(Work task) Would you give the number of lines in the entries that contain the word "agent"? Nothing else is needed.
*** Opening Records to use ***
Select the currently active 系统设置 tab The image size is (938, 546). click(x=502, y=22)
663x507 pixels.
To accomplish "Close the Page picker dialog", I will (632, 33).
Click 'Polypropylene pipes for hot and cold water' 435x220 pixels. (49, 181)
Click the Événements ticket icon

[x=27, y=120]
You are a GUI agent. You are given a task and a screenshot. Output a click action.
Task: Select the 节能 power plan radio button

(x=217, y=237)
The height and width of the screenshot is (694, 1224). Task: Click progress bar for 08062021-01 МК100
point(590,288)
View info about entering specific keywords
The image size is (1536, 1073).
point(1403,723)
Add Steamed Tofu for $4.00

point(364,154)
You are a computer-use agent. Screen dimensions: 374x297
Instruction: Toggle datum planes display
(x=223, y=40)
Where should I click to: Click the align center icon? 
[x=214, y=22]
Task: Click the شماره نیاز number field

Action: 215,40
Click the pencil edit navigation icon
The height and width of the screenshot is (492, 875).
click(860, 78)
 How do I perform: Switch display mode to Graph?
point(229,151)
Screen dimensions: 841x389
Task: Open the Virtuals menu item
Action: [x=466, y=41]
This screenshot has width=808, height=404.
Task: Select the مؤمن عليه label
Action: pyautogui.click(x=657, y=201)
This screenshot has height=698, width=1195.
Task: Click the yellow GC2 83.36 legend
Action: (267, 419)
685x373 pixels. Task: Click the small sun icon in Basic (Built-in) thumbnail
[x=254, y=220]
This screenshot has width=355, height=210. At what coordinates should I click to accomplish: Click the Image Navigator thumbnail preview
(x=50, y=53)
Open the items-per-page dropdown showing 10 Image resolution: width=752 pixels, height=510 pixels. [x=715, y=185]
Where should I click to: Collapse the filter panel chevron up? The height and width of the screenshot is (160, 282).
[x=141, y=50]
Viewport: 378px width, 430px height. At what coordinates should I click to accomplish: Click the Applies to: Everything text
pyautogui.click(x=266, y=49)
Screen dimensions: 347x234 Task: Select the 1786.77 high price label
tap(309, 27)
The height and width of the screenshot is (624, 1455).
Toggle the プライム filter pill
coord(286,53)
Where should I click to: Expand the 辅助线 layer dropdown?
*** Closing Records to use ***
(Completed task) 2